*WORK TO COMPLETE*
Copy every line below. Do not alter any of them.

(Beginning of EXTRACTED INFORMATION)

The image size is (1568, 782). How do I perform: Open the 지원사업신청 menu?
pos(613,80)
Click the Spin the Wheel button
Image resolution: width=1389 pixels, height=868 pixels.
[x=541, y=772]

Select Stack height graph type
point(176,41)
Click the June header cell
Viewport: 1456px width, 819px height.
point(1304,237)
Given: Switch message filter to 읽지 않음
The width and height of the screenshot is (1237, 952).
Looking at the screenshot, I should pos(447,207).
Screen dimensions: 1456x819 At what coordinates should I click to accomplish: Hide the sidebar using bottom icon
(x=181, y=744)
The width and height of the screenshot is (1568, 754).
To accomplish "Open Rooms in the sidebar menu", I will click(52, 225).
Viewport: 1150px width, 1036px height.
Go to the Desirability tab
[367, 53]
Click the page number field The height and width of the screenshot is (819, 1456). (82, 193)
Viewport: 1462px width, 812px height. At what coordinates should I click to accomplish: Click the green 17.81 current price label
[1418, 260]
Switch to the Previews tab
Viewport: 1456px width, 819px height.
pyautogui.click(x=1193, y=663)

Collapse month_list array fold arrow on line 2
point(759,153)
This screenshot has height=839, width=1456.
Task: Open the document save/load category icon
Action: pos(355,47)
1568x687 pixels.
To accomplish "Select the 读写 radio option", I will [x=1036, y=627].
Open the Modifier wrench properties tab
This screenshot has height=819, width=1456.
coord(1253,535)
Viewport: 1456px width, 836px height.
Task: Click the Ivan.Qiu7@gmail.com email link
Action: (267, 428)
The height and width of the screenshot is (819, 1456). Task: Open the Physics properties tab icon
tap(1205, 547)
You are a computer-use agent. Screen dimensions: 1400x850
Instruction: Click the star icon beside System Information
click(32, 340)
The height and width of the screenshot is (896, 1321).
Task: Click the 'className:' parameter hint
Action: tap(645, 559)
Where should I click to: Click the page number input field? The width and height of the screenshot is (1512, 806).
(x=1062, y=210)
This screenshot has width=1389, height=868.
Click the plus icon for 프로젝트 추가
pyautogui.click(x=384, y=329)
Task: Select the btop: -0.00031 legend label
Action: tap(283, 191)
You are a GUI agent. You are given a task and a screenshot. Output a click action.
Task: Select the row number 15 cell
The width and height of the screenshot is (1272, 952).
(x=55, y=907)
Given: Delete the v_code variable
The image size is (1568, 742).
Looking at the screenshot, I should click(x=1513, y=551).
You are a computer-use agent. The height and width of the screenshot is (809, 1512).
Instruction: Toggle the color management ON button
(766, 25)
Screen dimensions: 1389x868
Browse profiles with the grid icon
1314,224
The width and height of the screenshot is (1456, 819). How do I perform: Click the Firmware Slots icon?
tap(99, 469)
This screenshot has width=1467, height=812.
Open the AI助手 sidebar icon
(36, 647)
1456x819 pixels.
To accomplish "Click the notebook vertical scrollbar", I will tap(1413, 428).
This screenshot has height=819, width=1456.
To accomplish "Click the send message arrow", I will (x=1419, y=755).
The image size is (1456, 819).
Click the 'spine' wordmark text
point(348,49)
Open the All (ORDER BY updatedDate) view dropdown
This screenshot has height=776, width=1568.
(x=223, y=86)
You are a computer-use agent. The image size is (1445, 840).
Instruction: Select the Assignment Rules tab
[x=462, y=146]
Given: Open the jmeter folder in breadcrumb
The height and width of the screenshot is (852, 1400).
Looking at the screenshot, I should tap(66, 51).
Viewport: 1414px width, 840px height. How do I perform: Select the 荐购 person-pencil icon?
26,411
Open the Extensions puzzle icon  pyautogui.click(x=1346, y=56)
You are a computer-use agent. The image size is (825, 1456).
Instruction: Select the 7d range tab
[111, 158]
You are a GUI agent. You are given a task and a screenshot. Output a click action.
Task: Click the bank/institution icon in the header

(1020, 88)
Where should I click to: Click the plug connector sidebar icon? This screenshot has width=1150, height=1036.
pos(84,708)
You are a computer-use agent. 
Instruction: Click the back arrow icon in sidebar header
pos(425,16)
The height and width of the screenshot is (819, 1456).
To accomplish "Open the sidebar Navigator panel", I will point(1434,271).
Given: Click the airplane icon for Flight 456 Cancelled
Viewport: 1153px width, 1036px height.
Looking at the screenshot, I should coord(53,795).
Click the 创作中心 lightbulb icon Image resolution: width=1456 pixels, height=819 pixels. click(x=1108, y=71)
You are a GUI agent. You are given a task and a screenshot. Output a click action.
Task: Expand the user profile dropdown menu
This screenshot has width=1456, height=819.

(End of EXTRACTED INFORMATION)

*COMPLETED EXERCISE*
The image size is (1568, 782). How do I perform: Open the 지원사업신청 menu?
pos(613,80)
Click the Spin the Wheel button
Image resolution: width=1389 pixels, height=868 pixels.
[x=541, y=772]

Select Stack height graph type
point(176,41)
Click the June header cell
Viewport: 1456px width, 819px height.
point(1304,237)
Given: Switch message filter to 읽지 않음
The width and height of the screenshot is (1237, 952).
Looking at the screenshot, I should pos(447,207).
Screen dimensions: 1456x819 At what coordinates should I click to accomplish: Hide the sidebar using bottom icon
(x=181, y=744)
The width and height of the screenshot is (1568, 754).
To accomplish "Open Rooms in the sidebar menu", I will click(52, 225).
Viewport: 1150px width, 1036px height.
Go to the Desirability tab
[367, 53]
Click the page number field The height and width of the screenshot is (819, 1456). (82, 193)
Viewport: 1462px width, 812px height. At what coordinates should I click to accomplish: Click the green 17.81 current price label
[1418, 260]
Switch to the Previews tab
Viewport: 1456px width, 819px height.
pyautogui.click(x=1193, y=663)

Collapse month_list array fold arrow on line 2
point(759,153)
This screenshot has height=839, width=1456.
Task: Open the document save/load category icon
Action: pos(355,47)
1568x687 pixels.
To accomplish "Select the 读写 radio option", I will [x=1036, y=627].
Open the Modifier wrench properties tab
This screenshot has height=819, width=1456.
coord(1253,535)
Viewport: 1456px width, 836px height.
Task: Click the Ivan.Qiu7@gmail.com email link
Action: (267, 428)
The height and width of the screenshot is (819, 1456). Task: Open the Physics properties tab icon
tap(1205, 547)
You are a computer-use agent. Screen dimensions: 1400x850
Instruction: Click the star icon beside System Information
click(32, 340)
The height and width of the screenshot is (896, 1321).
Task: Click the 'className:' parameter hint
Action: tap(645, 559)
Where should I click to: Click the page number input field? The width and height of the screenshot is (1512, 806).
(x=1062, y=210)
This screenshot has width=1389, height=868.
Click the plus icon for 프로젝트 추가
pyautogui.click(x=384, y=329)
Task: Select the btop: -0.00031 legend label
Action: tap(283, 191)
You are a GUI agent. You are given a task and a screenshot. Output a click action.
Task: Select the row number 15 cell
The width and height of the screenshot is (1272, 952).
(x=55, y=907)
Given: Delete the v_code variable
The image size is (1568, 742).
Looking at the screenshot, I should click(x=1513, y=551).
You are a computer-use agent. The height and width of the screenshot is (809, 1512).
Instruction: Toggle the color management ON button
(766, 25)
Screen dimensions: 1389x868
Browse profiles with the grid icon
1314,224
The width and height of the screenshot is (1456, 819). How do I perform: Click the Firmware Slots icon?
tap(99, 469)
This screenshot has width=1467, height=812.
Open the AI助手 sidebar icon
(36, 647)
1456x819 pixels.
To accomplish "Click the notebook vertical scrollbar", I will tap(1413, 428).
This screenshot has height=819, width=1456.
To accomplish "Click the send message arrow", I will (x=1419, y=755).
The image size is (1456, 819).
Click the 'spine' wordmark text
point(348,49)
Open the All (ORDER BY updatedDate) view dropdown
This screenshot has height=776, width=1568.
(x=223, y=86)
You are a computer-use agent. The image size is (1445, 840).
Instruction: Select the Assignment Rules tab
[x=462, y=146]
Given: Open the jmeter folder in breadcrumb
The height and width of the screenshot is (852, 1400).
Looking at the screenshot, I should tap(66, 51).
Viewport: 1414px width, 840px height. How do I perform: Select the 荐购 person-pencil icon?
26,411
Open the Extensions puzzle icon  pyautogui.click(x=1346, y=56)
You are a computer-use agent. The image size is (825, 1456).
Instruction: Select the 7d range tab
[111, 158]
You are a GUI agent. You are given a task and a screenshot. Output a click action.
Task: Click the bank/institution icon in the header

(1020, 88)
Where should I click to: Click the plug connector sidebar icon? This screenshot has width=1150, height=1036.
pos(84,708)
You are a computer-use agent. 
Instruction: Click the back arrow icon in sidebar header
pos(425,16)
The height and width of the screenshot is (819, 1456).
To accomplish "Open the sidebar Navigator panel", I will point(1434,271).
Given: Click the airplane icon for Flight 456 Cancelled
Viewport: 1153px width, 1036px height.
Looking at the screenshot, I should coord(53,795).
Click the 创作中心 lightbulb icon Image resolution: width=1456 pixels, height=819 pixels. click(x=1108, y=71)
You are a GUI agent. You are given a task and a screenshot. Output a click action.
Task: Expand the user profile dropdown menu
This screenshot has width=1456, height=819.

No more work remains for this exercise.